For Immediate Release
March 29, 2012

Washington, D.C. – The U.S. Supreme Court concluded oral arguments yesterday on the constitutionality of the Affordable Care Act (ACA), focusing on whether the individual mandate – the requirement that nearly all persons purchase health insurance – can be separated, or “severed,” from the law if the mandate is unconstitutional. The “severability issue” is significant because the Supreme Court can rule one of three ways: sever the mandate from all sections of the law, sever the mandate and other insurance reforms from the rest of the law, or strike down the entire law.

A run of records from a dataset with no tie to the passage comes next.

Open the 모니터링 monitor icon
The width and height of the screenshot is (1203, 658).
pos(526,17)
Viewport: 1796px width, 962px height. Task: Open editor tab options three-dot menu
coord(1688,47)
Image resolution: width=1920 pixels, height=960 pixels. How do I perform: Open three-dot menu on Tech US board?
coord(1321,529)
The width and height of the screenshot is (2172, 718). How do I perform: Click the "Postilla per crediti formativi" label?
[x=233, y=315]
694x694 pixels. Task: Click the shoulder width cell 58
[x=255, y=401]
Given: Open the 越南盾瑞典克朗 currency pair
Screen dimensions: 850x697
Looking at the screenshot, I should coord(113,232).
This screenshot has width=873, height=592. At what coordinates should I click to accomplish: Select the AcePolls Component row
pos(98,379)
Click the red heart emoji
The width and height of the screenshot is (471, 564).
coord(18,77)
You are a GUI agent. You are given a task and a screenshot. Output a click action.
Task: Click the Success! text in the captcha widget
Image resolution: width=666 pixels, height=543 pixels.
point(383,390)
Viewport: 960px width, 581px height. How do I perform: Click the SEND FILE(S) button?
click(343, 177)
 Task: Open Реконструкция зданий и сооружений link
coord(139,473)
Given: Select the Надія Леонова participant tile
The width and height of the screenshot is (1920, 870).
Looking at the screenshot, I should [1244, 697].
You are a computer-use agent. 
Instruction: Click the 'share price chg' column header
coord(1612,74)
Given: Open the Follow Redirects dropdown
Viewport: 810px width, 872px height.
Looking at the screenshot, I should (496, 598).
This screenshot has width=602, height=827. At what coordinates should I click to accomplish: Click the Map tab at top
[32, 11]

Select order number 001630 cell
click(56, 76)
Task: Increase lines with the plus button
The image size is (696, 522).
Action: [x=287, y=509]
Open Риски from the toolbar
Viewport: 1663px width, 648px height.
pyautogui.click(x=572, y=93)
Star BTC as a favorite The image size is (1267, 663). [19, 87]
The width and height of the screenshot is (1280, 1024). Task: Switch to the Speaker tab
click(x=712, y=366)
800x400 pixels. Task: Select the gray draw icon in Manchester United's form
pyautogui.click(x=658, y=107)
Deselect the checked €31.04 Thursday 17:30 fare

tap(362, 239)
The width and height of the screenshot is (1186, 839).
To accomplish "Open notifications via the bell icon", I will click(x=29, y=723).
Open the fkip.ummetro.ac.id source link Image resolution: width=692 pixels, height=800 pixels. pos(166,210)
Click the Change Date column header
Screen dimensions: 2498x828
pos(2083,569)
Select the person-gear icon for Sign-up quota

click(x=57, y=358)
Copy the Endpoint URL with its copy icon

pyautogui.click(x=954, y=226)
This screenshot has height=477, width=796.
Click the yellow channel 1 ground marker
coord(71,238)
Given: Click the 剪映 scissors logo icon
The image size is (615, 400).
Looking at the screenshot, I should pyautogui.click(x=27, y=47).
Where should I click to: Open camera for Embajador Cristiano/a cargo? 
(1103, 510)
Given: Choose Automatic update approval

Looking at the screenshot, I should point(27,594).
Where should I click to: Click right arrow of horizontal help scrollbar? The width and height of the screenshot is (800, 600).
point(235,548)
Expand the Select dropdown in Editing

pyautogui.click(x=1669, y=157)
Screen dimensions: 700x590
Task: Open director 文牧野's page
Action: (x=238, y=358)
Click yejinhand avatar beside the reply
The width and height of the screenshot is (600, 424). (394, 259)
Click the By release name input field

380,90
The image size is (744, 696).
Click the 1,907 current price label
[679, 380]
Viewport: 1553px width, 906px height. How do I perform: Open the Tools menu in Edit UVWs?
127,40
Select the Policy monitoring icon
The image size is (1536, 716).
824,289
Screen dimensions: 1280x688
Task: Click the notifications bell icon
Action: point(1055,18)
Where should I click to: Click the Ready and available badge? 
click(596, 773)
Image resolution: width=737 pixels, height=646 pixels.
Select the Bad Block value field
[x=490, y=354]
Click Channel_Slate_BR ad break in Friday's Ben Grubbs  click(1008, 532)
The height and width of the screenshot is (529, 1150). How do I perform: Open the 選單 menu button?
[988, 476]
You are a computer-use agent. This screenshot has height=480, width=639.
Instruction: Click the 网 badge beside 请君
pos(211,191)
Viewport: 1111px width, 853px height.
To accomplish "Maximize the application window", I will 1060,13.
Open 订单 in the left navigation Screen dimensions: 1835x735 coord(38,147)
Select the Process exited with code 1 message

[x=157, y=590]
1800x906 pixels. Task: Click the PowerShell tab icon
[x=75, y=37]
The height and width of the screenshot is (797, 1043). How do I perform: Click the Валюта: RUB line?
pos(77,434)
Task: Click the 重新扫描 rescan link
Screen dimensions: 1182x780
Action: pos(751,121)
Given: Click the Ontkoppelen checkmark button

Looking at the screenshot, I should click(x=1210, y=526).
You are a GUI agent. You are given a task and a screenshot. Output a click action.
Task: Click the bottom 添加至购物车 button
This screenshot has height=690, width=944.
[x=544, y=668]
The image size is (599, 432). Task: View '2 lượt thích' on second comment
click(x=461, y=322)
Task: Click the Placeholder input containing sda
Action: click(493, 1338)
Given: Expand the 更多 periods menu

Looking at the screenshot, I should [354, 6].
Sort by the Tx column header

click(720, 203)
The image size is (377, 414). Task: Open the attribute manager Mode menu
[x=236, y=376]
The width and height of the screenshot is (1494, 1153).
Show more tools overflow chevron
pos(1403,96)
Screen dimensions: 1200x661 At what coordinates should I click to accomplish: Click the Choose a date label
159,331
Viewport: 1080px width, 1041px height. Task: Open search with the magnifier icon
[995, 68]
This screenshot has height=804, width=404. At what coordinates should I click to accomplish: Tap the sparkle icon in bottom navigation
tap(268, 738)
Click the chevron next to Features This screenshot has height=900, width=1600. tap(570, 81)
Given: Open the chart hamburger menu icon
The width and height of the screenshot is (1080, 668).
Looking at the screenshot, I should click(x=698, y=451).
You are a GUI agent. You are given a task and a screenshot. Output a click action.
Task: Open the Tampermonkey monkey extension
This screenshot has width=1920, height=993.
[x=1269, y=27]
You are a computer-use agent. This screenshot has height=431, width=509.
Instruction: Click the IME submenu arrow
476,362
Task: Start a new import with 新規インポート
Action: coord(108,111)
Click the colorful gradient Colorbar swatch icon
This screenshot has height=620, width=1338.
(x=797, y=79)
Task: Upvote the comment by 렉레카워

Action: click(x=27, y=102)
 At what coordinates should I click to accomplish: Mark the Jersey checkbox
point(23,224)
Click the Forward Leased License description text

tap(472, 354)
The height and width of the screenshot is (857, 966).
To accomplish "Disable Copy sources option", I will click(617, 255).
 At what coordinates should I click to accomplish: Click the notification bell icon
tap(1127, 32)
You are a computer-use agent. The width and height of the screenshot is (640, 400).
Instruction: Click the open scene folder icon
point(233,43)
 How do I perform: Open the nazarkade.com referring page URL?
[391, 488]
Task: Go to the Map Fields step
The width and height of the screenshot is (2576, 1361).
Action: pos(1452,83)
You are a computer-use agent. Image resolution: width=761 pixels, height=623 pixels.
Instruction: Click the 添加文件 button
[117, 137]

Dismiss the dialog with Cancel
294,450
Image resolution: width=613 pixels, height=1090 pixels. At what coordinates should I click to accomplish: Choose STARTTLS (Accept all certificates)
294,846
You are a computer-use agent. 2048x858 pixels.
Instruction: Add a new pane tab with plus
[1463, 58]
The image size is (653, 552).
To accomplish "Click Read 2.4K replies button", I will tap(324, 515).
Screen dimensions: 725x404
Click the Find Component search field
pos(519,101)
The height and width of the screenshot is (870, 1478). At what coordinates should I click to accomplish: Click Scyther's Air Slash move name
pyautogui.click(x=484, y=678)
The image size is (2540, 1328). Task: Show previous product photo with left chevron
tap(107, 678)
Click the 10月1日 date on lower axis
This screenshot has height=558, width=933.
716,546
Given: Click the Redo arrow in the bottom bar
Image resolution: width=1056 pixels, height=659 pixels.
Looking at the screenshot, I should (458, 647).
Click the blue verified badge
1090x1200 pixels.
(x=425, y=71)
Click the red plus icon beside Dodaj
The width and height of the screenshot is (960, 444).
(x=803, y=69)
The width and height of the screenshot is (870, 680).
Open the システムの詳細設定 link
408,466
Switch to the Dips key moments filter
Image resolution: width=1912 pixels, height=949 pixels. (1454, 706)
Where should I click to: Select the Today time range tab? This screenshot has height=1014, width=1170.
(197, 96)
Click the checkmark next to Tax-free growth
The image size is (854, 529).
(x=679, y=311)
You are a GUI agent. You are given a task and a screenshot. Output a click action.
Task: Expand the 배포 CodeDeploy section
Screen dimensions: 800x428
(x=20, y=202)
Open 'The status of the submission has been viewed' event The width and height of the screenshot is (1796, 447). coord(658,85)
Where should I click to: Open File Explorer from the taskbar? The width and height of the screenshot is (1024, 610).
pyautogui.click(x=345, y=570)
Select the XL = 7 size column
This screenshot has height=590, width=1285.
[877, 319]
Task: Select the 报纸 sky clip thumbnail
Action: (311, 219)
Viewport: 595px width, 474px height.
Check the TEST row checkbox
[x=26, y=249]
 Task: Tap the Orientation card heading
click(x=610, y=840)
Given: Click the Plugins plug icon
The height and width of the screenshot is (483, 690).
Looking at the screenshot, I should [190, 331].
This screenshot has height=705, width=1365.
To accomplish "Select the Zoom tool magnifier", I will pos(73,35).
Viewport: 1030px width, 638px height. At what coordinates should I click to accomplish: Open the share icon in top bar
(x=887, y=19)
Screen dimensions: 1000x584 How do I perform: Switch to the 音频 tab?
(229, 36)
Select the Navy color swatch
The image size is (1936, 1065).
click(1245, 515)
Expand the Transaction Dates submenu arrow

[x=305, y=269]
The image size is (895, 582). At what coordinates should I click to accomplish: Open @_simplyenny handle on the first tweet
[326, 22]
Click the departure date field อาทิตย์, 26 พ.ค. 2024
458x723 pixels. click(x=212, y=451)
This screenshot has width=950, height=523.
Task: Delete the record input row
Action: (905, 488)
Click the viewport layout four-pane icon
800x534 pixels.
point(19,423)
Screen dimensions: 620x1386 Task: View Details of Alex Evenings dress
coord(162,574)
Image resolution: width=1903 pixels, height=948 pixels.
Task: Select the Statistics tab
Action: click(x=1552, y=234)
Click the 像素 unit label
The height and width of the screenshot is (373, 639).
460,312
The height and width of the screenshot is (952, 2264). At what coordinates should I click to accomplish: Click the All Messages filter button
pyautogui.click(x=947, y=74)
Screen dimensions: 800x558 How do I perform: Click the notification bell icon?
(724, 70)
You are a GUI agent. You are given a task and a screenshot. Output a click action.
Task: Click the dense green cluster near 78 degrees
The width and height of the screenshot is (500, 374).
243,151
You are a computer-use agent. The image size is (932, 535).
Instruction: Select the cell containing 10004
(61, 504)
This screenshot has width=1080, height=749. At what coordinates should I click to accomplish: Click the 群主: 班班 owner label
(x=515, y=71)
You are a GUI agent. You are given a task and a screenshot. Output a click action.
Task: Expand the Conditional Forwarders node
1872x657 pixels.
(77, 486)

“We believe the Affordable Care Act is a national solution to a national problem, and is constitutional as a whole,” said Kathy Lim Ko, APIAHF president and CEO. “The ACA is a landmark civil rights law that provides critical investments for reducing racial and ethnic health disparities. Congress enacted the ACA to improve our nation’s overall health status and address the problems of uninsurance, lack of quality health care, barriers to accessing routine preventive care and unfair insurance company practices – problems that disproportionately affect communities of color, women and other underserved populations.”

Last month, APIAHF filed an amicus brief with the U.S. Supreme Court defending the ACA for this week’s arguments. APIAHF’s brief was the largest representation of Asian Americans, Native Hawaiians and Pacific Islanders (AA and NHPI) in the history of the U.S. Supreme Court on any case, and the only brief before the Supreme Court that specifically addressed the diverse health and health care needs of AA and NHPI communities. The brief argues that Congress intended for the ACA to overhaul the nation’s health care system and included provisions that would address barriers to care for communities of color. More specifically, APIAHF’s brief places AA and NHPI health and health care needs in this context and provides the Supreme Court with real-world stories from AA and NHPI-serving community-based organizations from around the country.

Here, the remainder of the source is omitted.